Study Finds Biologic Markers Associated With High-Risk Pancreatic Lesions


Key Points

  • Benign and malignant intraductal papillary mucinous neoplasms are difficult to distinguish using imaging and blood tests alone; the only present way to confirm their severity is through surgical removal.
  • Researchers at Moffitt discovered six microRNAs can distinguish between low-risk and high-risk cysts.
  • The investigators hope to develop a microRNA blood test to be used in conjunction with imaging and other diagnostic tools to predict pancreatic cancer severity and aid in earlier detection.

Pancreatic cancer affects approximately 46,000 people each year in the United States, and ranks fourth among the leading causes of cancer-related deaths. Only about 6% of individuals with pancreatic cancer will live 5 years after their diagnosis. One reason for this high mortality rate is the lack of effective tools to detect pancreatic cancer early enough to allow its surgical removal. Moffitt Cancer Center researchers are devising an approach to detect pancreatic cancer earlier, as reported by Permuth-Wey et al in PLoS One.

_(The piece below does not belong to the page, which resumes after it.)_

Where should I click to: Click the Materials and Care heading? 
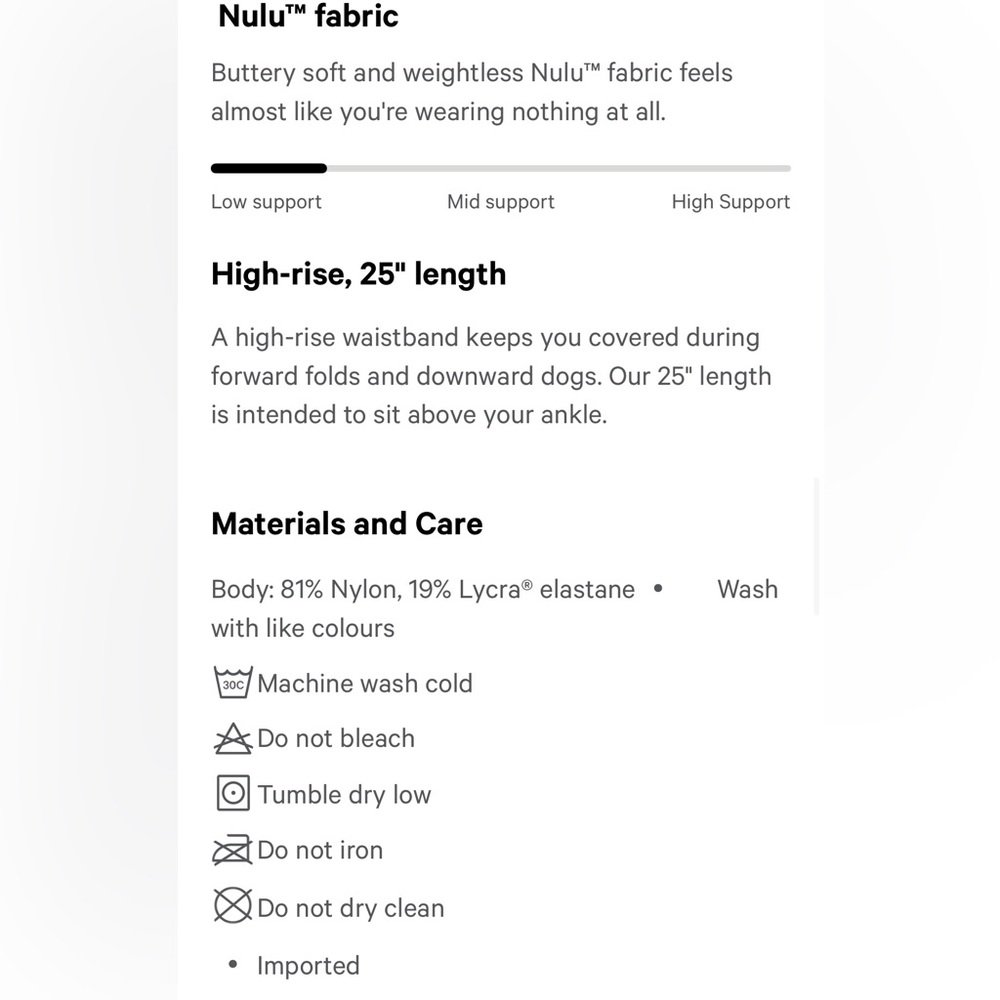347,524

Intraductal Papillary Mucinous Neoplasms

Similar to the development of colon cancer from precancerous polyps, pancreatic cancer can develop from precursor lesions called intraductal papillary mucinous neoplasms, a type of pancreatic cyst. These cysts can be detected by computed tomography (CT) scans and magnetic resonance imaging (MRI).

Intraductal papillary mucinous neoplasms can be benign or malignant, but it is extremely challenging to accurately differentiate between the two by imaging or blood tests. The only way to determine the severity of an intraductal papillary mucinous neoplasm is by surgically removing it; however, this is associated with serious risks, including long-term diabetes and death. Alternatively, if a physician decides to watch the progression of the cysts over time, they may miss an opportunity to cure a patient who may have a potentially life-threatening disease.

MicroRNAs and Earlier Detection

Moffitt Cancer Center researchers studied biomarkers called microRNAs to see which may be associated with high-risk intraductal papillary mucinous neoplasms that warrant more immediate surgical removal.

"MicroRNAs are small molecules that work as ‘master regulators,’ controlling numerous cancer-related processes in the body. MicroRNAs can be detected in tumor tissues and bodily fluids such as blood, and a growing body of evidence suggests they are promising biomarkers of early pancreatic cancer," said primary author Jennifer Permuth-Wey, PhD, Applied Research Scientist and Molecular Epidemiologist in the Cancer Epidemiology Program at Moffitt.

The researchers analyzed surgically removed intraductal papillary mucinous neoplasm tissue from patients who previously had been diagnosed and treated at Moffitt. They discovered that six microRNAs could distinguish between high-risk and low-risk cysts. “We also provided evidence that the six microRNAs may contribute to pancreatic cancer progression,” said senior author Mokenge P. Malafa, MD, FACS, Department Chair and Program Leader for Moffitt's Gastrointestinal Oncology Program.

“The hope is that this line of research may eventually lead to a microRNA-based blood test that could be used in conjunction with imaging features and other factors to aid the medical team and patient in accurately predicting disease severity at the time of [intraductal papillary mucinous neoplasm] diagnosis or follow-up,” said Dr. Permuth-Wey.

“Importantly, this research may also help foster the development of new prevention and early detection strategies for pancreatic cancer,” said Dr. Malafa.

Dr. Permuth-Wey is the corresponding author for the PLoS One article.

This study was supported by the American Cancer Society, the National Cancer Institute/ United States Public Health Service, and from Programmatic Funds from the Moffitt Gastrointestinal Oncology Program. 

The content in this post has not been reviewed by the American Society of Clinical Oncology, Inc. (ASCO®) and does not necessarily reflect the ideas and opinions of ASCO®.